You are viewing a plain text version of this content. The canonical link for it is here.
Posted to derby-dev@db.apache.org by Daniel John Debrunner <dj...@apache.org> on 2006/07/28 00:06:09 UTC

Encoding for test master files.

I have a new version of my old ijRunner JUnit test class that runs ij
scripts within JUnit and compares the output etc. I'll commit in a short
while, though it won't be in use yet, it's still a work in progress.
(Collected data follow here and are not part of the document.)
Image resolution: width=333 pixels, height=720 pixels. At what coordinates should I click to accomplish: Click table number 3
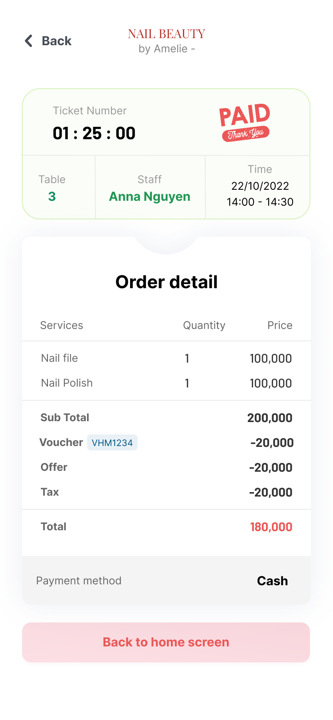[52, 196]

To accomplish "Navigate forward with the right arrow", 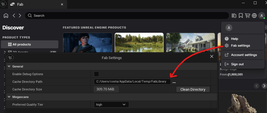I will (20, 16).
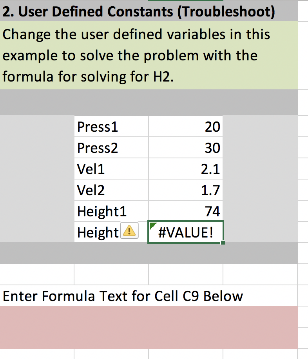Click the Height2 label cell text

tap(98, 233)
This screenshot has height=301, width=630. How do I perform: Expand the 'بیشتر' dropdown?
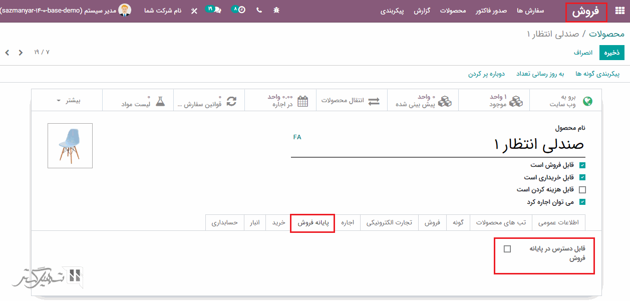[67, 101]
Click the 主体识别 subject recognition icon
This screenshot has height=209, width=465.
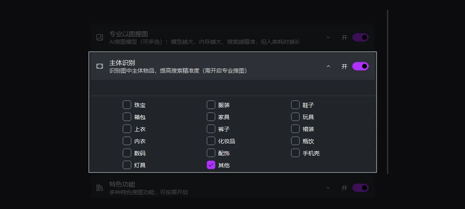(x=100, y=66)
One are I need to address is the encoding of the output, what is the
default encoding for the master files? I think looking at DERBY-683 work
was done to allow test specific encoding, but I'm just current looking
at handling the default.

Any ideas?
Dan.




Re: Encoding for test master files.

Posted by Daniel John Debrunner <dj...@apache.org>.
Myrna van Lunteren wrote:

> On 7/27/06, Daniel John Debrunner <dj...@apache.org> wrote:
> 
>> I have a new version of my old ijRunner JUnit test class that runs ij
>> scripts within JUnit and compares the output etc. I'll commit in a short
>> while, though it won't be in use yet, it's still a work in progress.
>>
>> One are I need to address is the encoding of the output, what is the
>> default encoding for the master files? I think looking at DERBY-683 work
>> was done to allow test specific encoding, but I'm just current looking
>> at handling the default.
>>
>> Any ideas?
>> Dan.
>>
>>
>>
>>
> I am getting terribly confused on this as I'm trying to answer, so bear
> with me.
> I think the answer is UTF-8.
> DERBY-244 is relevant in this area and maybe DERBY-658.
> 
> With DERBY-658 we made the tests create output in local encoding. We
> read in the master in UTF-8 but have the test convert this to a local
> encoded copy in the .tmpmstr file, which is the one used in the
> diffing.
> So, I think this means the masters are expected to be UTF-8.
> 
> If there's a difference in a test creators' machine-dependent output
> and UTF-8 output, the harness has a flag to create a .utf8out file
> that's to be the actual master.
> For most tests and the more common systems, assuming we're running
> (and that's forced now in the harness) in US-English locale, the
> output with the system's default encoding (i.e. ISO-5889-1 on Unix,
> Cp1252 on Windwos) is close enough to UTF-8 that we don't need to
> worry.
> 
> I haven't looked at Knut Anders' patch for DERBY-244 in detail yet,
> planned to do it today but other things took longer - but looks like
> it's going to force i18n tests to UTF-8 encoding.
> 
> Does this help? Is there a specific test that causes concern?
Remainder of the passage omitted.